Vorliegender Text.
Ein Spiel aus Magergraswiesen und Schnittrasenflächen, die auch zum Spielen einladen sollen, interpretiert gestalterisch das Thema „Johannas Gärten“ und schafft gleichzeitig ein Angebot für mehr Artenvielfalt in verdichteten Wohnquartieren.

Auf vier Baufeldern entstehen 432 geförderte und frei finanzierte Wohnungen, die geförderten Wohnungen (20%) vorzugsweise in den beiden Winkeln an der Greifswalder Straße. Unterschiedlichste Wohnungsgrößen sind über alle Häuser verteilt, um ein nachhaltig sozial durchmischtes Quartier mit gelebten Nachbarschaften entstehen zu lassen. Die Tiefgarage mit ca. 500 Stellplätzen liegt unter den nördlichen und östlichen Wohngebäuden, teilweise mit Schiebeparkern, im Süden mit nur einer Parkebene. Eine Erweiterung im Baufeld C ist möglich. Tiefgaragenzufahrten erfolgen im Norden und Osten über die äußeren Erschließungsstraßen. Auf eine Zufahrt von der Greifswalder Straße wurde zunächst verzichtet. Große Fahrradräume liegen unter jedem Gebäude, Müllräume im Untergeschoss erhalten Unterfluraufzüge.

Der Grünzug wird im Zentrum von einer Unterbauung freigehalten, zur Pflanzung von Großbäumen und um eine offene Wasserhaltung zu ermöglichen.

2.0 Gebäudetypen nach Teilbereichen

Baufeld A – Blockrand mit eingeschossigen Durchgängen und Solitärbauten

Die östliche Randbebauung schirmt als 4- bis 5-geschossige Riegel mit Winkeln zum Innenhof das innere Wohngebiet gegen die Lärmbelastung der Bahntrasse ab. Eingeschossige Durchgänge ermöglichen Zugänge zum inneren Quartier. Jedem Hauseingang ist ein Abstellbereich für Kinderwagen, Rollatoren etc. zugeordnet.

Grundrisse sind so konzipiert, dass Wohn- und Schlafräume fast ausschließlich zur schallabgewandten Seite nach Westen zur „grünen Mitte“ liegen. Einige Räume werden über mit Prallscheiben geschützte Bereiche belichtet und belüftet. Im Innenbereich fassen die Gebäudewinkel 4-geschossige Solitäre mit Balkonen ein, die geschütztes Wohnen und Privatheit innerhalb der Gartenanlage ermöglichen.

Datenauszug.
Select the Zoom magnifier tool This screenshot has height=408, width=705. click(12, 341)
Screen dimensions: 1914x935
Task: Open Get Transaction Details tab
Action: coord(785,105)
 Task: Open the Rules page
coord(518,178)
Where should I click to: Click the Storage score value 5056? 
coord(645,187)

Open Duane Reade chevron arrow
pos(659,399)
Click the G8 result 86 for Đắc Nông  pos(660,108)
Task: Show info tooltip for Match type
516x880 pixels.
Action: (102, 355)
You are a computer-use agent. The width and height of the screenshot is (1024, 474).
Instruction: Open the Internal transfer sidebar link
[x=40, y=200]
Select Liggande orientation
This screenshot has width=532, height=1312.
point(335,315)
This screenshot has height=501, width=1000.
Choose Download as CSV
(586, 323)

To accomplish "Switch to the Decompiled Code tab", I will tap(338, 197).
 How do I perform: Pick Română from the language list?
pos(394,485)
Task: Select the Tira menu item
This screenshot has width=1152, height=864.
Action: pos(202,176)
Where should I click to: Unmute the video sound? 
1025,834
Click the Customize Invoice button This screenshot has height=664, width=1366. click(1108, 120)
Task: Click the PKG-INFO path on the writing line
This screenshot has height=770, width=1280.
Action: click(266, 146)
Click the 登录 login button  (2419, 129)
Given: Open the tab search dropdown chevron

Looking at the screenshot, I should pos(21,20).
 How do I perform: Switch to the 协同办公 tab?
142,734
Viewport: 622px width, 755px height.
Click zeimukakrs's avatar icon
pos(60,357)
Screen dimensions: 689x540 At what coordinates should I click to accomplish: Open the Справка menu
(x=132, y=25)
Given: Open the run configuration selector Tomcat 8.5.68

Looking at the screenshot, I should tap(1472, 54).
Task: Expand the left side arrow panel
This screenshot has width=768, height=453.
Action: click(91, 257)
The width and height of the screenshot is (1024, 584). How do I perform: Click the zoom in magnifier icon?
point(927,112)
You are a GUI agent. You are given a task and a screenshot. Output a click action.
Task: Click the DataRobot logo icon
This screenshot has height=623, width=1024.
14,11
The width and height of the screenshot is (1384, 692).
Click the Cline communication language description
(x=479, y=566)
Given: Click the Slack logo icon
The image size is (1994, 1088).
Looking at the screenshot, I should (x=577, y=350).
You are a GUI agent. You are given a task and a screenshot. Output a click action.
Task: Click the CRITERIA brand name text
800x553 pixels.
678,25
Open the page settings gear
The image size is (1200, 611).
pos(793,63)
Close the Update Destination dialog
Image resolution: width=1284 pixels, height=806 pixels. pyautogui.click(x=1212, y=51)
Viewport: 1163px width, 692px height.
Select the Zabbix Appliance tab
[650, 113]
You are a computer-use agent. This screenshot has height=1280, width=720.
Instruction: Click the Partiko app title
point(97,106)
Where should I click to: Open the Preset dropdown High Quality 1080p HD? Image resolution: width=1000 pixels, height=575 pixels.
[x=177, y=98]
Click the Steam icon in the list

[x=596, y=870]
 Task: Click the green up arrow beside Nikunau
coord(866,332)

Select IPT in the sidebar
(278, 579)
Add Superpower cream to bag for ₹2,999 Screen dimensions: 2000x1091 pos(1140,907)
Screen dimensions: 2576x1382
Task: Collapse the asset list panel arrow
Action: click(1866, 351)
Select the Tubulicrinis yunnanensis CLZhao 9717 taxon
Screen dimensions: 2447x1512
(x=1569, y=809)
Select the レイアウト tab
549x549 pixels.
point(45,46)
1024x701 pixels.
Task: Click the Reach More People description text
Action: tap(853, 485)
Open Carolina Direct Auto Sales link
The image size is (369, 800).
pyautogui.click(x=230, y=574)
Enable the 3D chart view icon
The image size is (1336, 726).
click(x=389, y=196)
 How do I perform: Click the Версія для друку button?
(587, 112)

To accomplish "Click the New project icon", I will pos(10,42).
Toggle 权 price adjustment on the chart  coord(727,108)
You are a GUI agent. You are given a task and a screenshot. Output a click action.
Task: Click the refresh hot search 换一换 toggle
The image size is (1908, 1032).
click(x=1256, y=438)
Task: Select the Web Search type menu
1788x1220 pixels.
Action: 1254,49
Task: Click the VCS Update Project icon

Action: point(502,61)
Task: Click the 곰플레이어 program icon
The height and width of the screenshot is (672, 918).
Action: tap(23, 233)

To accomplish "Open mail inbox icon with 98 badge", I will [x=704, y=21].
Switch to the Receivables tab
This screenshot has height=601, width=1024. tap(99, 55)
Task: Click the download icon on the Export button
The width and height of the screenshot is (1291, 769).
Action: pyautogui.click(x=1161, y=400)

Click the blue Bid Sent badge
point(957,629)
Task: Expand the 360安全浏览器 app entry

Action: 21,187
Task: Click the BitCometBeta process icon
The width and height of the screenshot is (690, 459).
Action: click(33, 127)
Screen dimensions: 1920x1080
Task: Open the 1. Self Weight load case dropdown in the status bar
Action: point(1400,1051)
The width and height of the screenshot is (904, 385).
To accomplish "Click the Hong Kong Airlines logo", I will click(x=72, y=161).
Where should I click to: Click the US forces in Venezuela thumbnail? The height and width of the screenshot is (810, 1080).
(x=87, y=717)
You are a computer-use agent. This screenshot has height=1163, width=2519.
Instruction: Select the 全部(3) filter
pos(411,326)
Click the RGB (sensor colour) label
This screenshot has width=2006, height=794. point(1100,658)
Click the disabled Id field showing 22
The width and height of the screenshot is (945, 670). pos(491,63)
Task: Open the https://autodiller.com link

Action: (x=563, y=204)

Arbeitsanweisung. Schreiben Sie aus dem Text über das Wohnquartier die Passage von „Die östliche Randbebauung“ bis einschließlich „Rollatoren etc. zugeordnet.“ wortgetreu ab.

Schriftliche Lösung.
Die östliche Randbebauung schirmt als 4- bis 5-geschossige Riegel mit Winkeln zum Innenhof das innere Wohngebiet gegen die Lärmbelastung der Bahntrasse ab. Eingeschossige Durchgänge ermöglichen Zugänge zum inneren Quartier. Jedem Hauseingang ist ein Abstellbereich für Kinderwagen, Rollatoren etc. zugeordnet.